Start of EXCERPTED RECORDS

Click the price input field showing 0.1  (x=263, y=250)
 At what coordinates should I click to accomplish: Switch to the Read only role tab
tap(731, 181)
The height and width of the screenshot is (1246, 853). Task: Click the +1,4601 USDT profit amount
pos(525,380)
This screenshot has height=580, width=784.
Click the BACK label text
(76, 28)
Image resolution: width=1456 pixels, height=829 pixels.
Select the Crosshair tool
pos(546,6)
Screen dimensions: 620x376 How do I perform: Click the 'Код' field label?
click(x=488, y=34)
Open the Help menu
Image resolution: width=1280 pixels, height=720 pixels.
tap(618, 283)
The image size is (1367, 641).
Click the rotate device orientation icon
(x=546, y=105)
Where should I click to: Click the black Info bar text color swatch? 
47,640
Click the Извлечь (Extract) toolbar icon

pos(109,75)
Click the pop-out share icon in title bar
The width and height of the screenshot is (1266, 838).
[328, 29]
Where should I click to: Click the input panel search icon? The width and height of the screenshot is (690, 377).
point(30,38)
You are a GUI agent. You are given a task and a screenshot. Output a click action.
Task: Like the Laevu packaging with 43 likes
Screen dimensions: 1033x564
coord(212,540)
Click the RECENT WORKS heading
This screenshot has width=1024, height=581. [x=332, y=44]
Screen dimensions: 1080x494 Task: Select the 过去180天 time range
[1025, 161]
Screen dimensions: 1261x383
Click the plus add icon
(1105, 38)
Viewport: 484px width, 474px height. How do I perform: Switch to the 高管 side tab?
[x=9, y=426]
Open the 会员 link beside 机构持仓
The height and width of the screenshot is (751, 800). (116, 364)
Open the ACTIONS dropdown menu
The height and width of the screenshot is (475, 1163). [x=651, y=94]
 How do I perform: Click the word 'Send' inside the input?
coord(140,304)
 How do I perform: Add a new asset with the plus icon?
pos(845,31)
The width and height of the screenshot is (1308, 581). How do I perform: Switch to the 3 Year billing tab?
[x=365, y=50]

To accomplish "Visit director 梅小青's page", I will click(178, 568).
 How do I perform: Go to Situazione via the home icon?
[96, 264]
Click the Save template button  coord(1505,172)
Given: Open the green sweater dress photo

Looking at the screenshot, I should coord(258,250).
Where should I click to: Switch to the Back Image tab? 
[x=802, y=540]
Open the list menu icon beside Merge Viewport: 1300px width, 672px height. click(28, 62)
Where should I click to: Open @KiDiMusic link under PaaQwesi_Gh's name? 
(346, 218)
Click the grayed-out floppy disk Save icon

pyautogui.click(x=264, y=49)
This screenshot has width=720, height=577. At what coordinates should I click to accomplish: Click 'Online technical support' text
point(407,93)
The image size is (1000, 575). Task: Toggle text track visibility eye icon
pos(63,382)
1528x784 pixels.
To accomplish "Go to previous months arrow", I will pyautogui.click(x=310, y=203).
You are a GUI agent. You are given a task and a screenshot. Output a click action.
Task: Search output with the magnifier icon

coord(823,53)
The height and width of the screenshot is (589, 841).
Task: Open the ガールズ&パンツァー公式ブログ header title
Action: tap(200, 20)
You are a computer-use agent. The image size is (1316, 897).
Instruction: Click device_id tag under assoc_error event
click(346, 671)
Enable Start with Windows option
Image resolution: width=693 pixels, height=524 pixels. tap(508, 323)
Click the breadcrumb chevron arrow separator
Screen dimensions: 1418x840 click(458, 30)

End of EXCERPTED RECORDS

▸ EXERCISE
Output every entry exactly as given.

▸ THE COMPLETED TASK
Click the price input field showing 0.1  (x=263, y=250)
 At what coordinates should I click to accomplish: Switch to the Read only role tab
tap(731, 181)
The height and width of the screenshot is (1246, 853). Task: Click the +1,4601 USDT profit amount
pos(525,380)
This screenshot has height=580, width=784.
Click the BACK label text
(76, 28)
Image resolution: width=1456 pixels, height=829 pixels.
Select the Crosshair tool
pos(546,6)
Screen dimensions: 620x376 How do I perform: Click the 'Код' field label?
click(x=488, y=34)
Open the Help menu
Image resolution: width=1280 pixels, height=720 pixels.
tap(618, 283)
The image size is (1367, 641).
Click the rotate device orientation icon
(x=546, y=105)
Where should I click to: Click the black Info bar text color swatch? 
47,640
Click the Извлечь (Extract) toolbar icon

pos(109,75)
Click the pop-out share icon in title bar
The width and height of the screenshot is (1266, 838).
[328, 29]
Where should I click to: Click the input panel search icon? The width and height of the screenshot is (690, 377).
point(30,38)
You are a GUI agent. You are given a task and a screenshot. Output a click action.
Task: Like the Laevu packaging with 43 likes
Screen dimensions: 1033x564
coord(212,540)
Click the RECENT WORKS heading
This screenshot has width=1024, height=581. [x=332, y=44]
Screen dimensions: 1080x494 Task: Select the 过去180天 time range
[1025, 161]
Screen dimensions: 1261x383
Click the plus add icon
(1105, 38)
Viewport: 484px width, 474px height. How do I perform: Switch to the 高管 side tab?
[x=9, y=426]
Open the 会员 link beside 机构持仓
The height and width of the screenshot is (751, 800). (116, 364)
Open the ACTIONS dropdown menu
The height and width of the screenshot is (475, 1163). [x=651, y=94]
 How do I perform: Click the word 'Send' inside the input?
coord(140,304)
 How do I perform: Add a new asset with the plus icon?
pos(845,31)
The width and height of the screenshot is (1308, 581). How do I perform: Switch to the 3 Year billing tab?
[x=365, y=50]

To accomplish "Visit director 梅小青's page", I will click(178, 568).
 How do I perform: Go to Situazione via the home icon?
[96, 264]
Click the Save template button  coord(1505,172)
Given: Open the green sweater dress photo

Looking at the screenshot, I should coord(258,250).
Where should I click to: Switch to the Back Image tab? 
[x=802, y=540]
Open the list menu icon beside Merge Viewport: 1300px width, 672px height. click(28, 62)
Where should I click to: Open @KiDiMusic link under PaaQwesi_Gh's name? 
(346, 218)
Click the grayed-out floppy disk Save icon

pyautogui.click(x=264, y=49)
This screenshot has width=720, height=577. At what coordinates should I click to accomplish: Click 'Online technical support' text
point(407,93)
The image size is (1000, 575). Task: Toggle text track visibility eye icon
pos(63,382)
1528x784 pixels.
To accomplish "Go to previous months arrow", I will pyautogui.click(x=310, y=203).
You are a GUI agent. You are given a task and a screenshot. Output a click action.
Task: Search output with the magnifier icon

coord(823,53)
The height and width of the screenshot is (589, 841).
Task: Open the ガールズ&パンツァー公式ブログ header title
Action: tap(200, 20)
You are a computer-use agent. The image size is (1316, 897).
Instruction: Click device_id tag under assoc_error event
click(346, 671)
Enable Start with Windows option
Image resolution: width=693 pixels, height=524 pixels. tap(508, 323)
Click the breadcrumb chevron arrow separator
Screen dimensions: 1418x840 click(458, 30)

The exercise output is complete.